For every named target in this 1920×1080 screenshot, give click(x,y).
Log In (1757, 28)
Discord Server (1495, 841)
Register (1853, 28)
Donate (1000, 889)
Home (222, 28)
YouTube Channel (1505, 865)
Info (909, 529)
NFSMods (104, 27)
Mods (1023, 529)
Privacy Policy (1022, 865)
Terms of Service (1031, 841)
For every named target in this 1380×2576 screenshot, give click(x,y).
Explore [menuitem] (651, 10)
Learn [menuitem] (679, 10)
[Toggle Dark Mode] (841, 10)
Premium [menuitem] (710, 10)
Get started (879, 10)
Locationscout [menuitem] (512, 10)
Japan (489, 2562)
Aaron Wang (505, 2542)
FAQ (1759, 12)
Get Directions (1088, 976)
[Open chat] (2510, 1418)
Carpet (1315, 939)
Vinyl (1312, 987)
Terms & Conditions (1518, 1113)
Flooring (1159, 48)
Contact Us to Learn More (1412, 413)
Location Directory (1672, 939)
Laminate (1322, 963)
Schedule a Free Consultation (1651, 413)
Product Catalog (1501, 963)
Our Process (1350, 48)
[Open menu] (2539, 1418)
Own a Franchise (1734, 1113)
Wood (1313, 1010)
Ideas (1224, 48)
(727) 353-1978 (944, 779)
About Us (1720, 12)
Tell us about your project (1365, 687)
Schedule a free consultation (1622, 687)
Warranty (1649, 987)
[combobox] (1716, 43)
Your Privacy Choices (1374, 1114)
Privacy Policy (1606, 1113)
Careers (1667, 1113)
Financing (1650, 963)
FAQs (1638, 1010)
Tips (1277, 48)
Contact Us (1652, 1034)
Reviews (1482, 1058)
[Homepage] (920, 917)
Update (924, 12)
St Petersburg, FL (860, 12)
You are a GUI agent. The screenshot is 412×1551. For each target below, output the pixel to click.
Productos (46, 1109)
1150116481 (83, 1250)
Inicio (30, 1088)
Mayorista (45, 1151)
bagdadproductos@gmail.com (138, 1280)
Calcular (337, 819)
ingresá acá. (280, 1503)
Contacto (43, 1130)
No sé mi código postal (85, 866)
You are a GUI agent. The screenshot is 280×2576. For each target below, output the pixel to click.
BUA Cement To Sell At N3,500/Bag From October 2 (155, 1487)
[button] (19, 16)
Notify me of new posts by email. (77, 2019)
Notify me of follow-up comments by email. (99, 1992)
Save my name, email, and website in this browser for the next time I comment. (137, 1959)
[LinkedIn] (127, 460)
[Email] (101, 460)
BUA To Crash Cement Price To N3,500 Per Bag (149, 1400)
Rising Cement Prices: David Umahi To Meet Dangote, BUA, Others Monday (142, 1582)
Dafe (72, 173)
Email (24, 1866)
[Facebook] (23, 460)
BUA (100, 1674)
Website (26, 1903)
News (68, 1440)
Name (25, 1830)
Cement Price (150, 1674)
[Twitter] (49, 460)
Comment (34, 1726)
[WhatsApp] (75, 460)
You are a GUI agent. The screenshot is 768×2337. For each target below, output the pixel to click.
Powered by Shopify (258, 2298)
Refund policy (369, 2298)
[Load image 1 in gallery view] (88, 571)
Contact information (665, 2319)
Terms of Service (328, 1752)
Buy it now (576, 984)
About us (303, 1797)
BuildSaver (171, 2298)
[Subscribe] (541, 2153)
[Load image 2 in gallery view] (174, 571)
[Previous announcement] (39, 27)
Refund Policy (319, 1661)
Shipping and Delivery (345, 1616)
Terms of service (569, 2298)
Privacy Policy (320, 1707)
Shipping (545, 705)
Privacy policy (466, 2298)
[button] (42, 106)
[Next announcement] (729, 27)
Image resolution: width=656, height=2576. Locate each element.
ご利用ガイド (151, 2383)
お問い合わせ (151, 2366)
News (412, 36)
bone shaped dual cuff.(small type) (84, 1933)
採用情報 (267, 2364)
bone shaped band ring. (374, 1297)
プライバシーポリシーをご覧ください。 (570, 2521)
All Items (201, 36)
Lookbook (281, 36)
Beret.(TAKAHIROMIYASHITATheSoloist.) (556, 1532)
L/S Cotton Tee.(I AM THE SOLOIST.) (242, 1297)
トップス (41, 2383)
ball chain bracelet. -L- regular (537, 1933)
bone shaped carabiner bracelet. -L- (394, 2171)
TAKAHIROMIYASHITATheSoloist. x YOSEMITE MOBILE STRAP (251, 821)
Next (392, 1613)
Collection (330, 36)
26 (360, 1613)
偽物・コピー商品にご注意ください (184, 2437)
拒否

> **TO DO**
Please return all lines from the records that hold the word "bracelet".

> **RESPONSE TO THE EXERCISE**
ball chain bracelet. -L- regular (537, 1933)
bone shaped carabiner bracelet. -L- (394, 2171)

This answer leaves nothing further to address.